The beauty and tranquility of the popular attraction quickly turned frantic as lifeguards responded to an emergency call in the water.

Visitors were instantly alarmed. “Everybody, we ran to the shore and then I saw a lifeguard jump into a jet ski really fast and ride directly to that corner,” said Jennifer Ren, a visitor from China.

According to Emergency Medical Services, a 60-year-old man and his 55-year-old wife were found unconscious in the water around 10:30 a.m.

They have since been identified as Robert and Jane Jones of Olympia.

A hiker spotted them floating face-down approximately 600 yards from shore, realized they were in trouble and called 911.

“Unfortunately, what happens with snorkeling is you swallow water and you panic and you drown and you’re not waving your arms, so there was no alert that these people were in any sort of trouble,” said EMS spokeswoman Shayne Enright.

Warning signs were posted all along the beach.
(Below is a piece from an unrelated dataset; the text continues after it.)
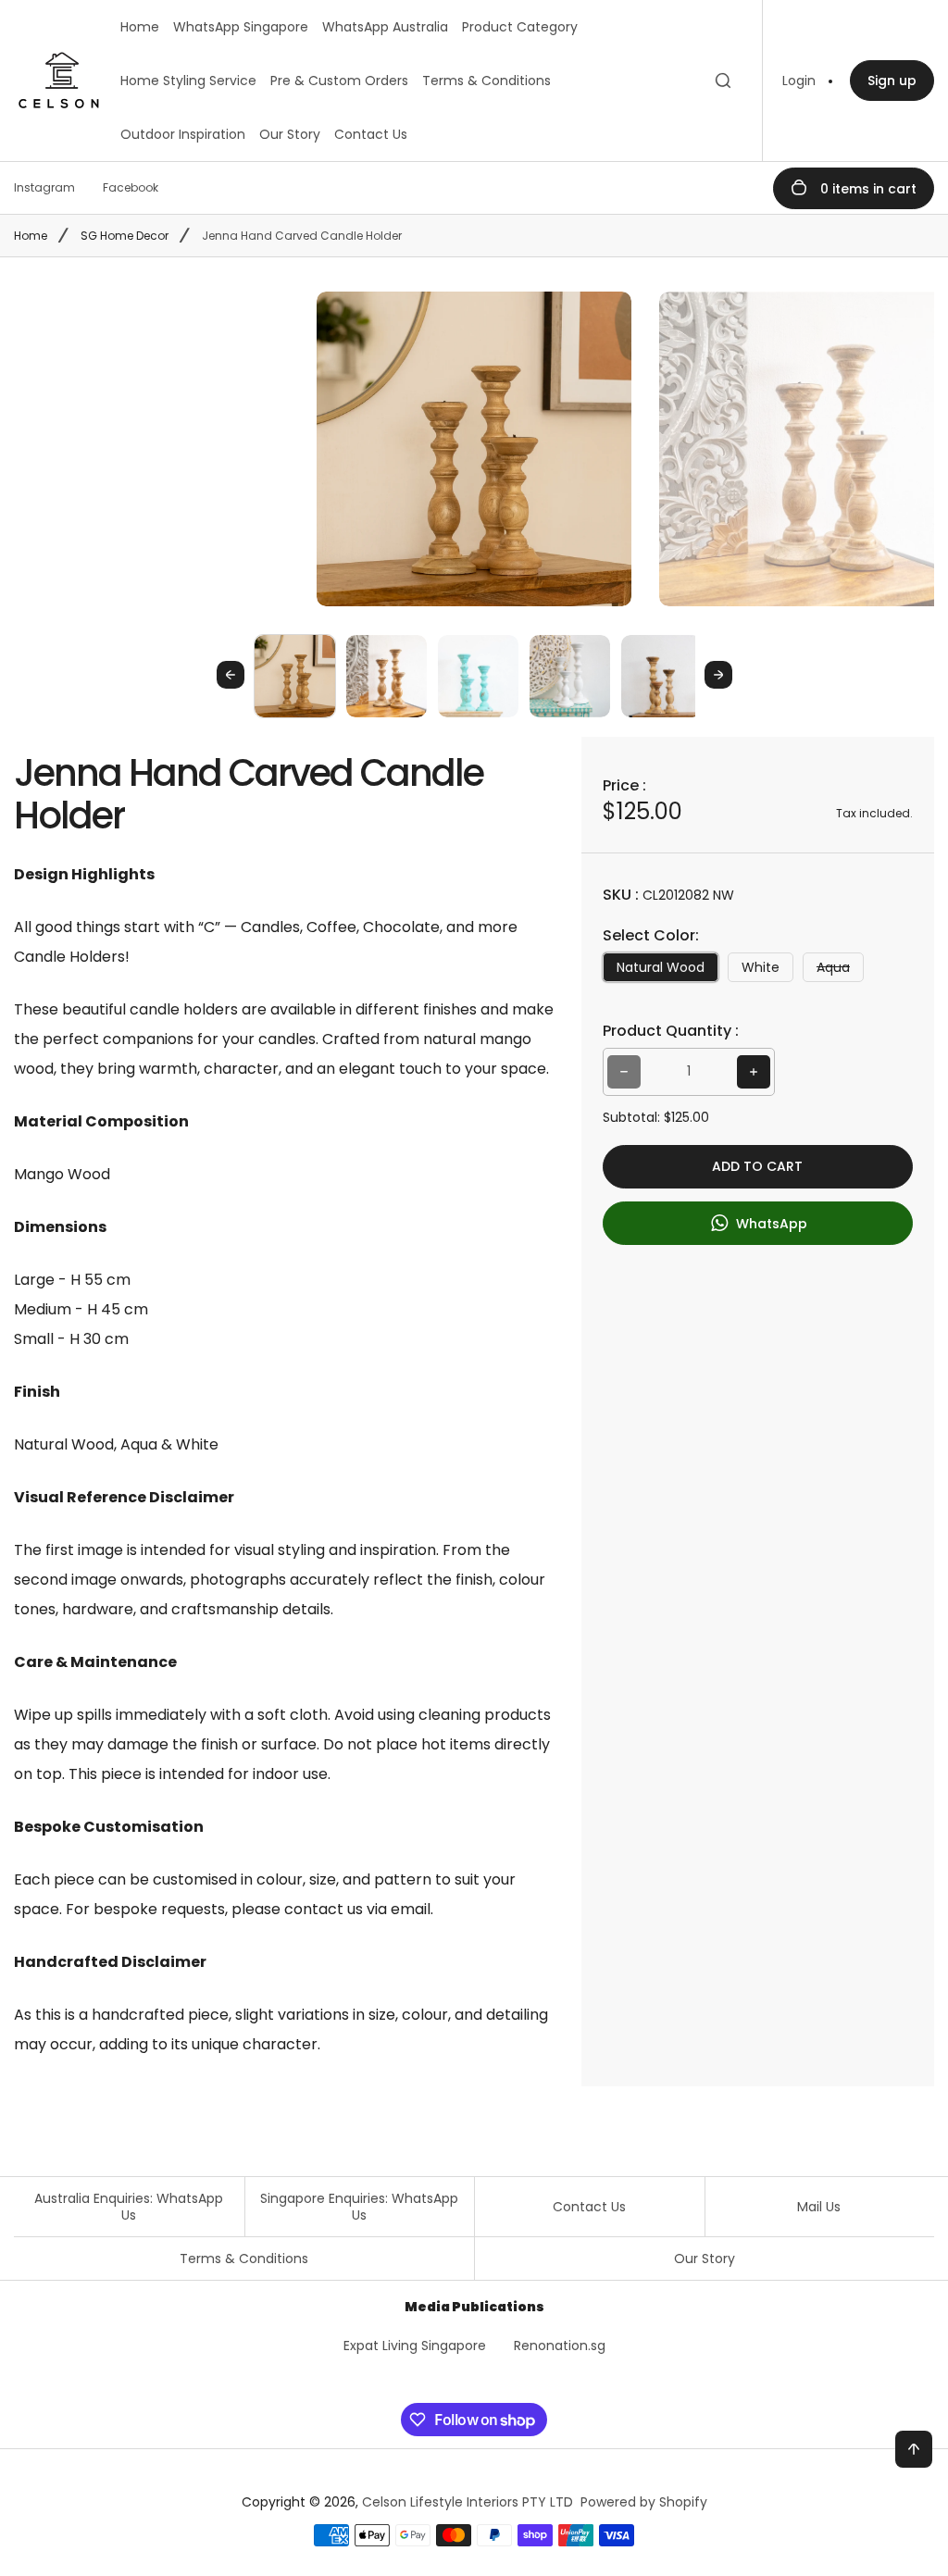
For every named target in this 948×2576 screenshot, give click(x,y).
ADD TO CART (757, 1166)
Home (139, 27)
Strong currents and strong winds may have been factors that got both snorkelers in trouble.

Enright says people are allowed to swim in the area where the couple was found, but with the conditions, you need to be a strong swimmer.

“To know that Mother Nature can change at any time just standing out here, see how these winds are changing, that means the winds in the water are changing too,” she explained.

Although the water is usually calm, Hanauma Bay is actually considered to be the deadliest beach in Hawaii. According to a study released by the Department of Health, 11 people died between 2009 and 2013.

The state also says from January 2014 to January 2015, there were 12 “drowning rescues” at Hanauma Bay, but it’s not known how many of them actually died.

Officials say more deaths occur at the bay because it’s so popular and people underestimate the dangers in the water when they’re snorkeling.

“(It’s) really surprising because it looks like a very public place where there would be a lot of people kind of like, everyone’s kind of aware so it’s really odd to hear that that kind of stuff happens here,” said Sydney Taylor, a visitor from Canada.

Water rescues reported Friday, March 13:

Around 2:30 p.m. lifeguards responded to the Kahuku side of Sharks Cove when a father and 23-year-old daughter climbed up the rocks. A large wave crashed behind them and they both fell into the water. Bystanders helped them out. EMS arrived and treated the woman for multiple abrasions and transported her to an area hospital in stable condition. Ocean Safety recommends staying off of rocky ledges near high surf.

Then at around 3 p.m., Ocean Safety responded to the Mokulua Islands for an overturned kayak. Lifeguards brought four people to shore along with two kayaks and returned out to the islands to help in six stand-up paddleboarders. All were brought to shore safely and did not need medical treatment. The SUPs had no leashes and were rentals. Lifeguards also brought in all of the equipment. The conditions were windy at the time of the rescues.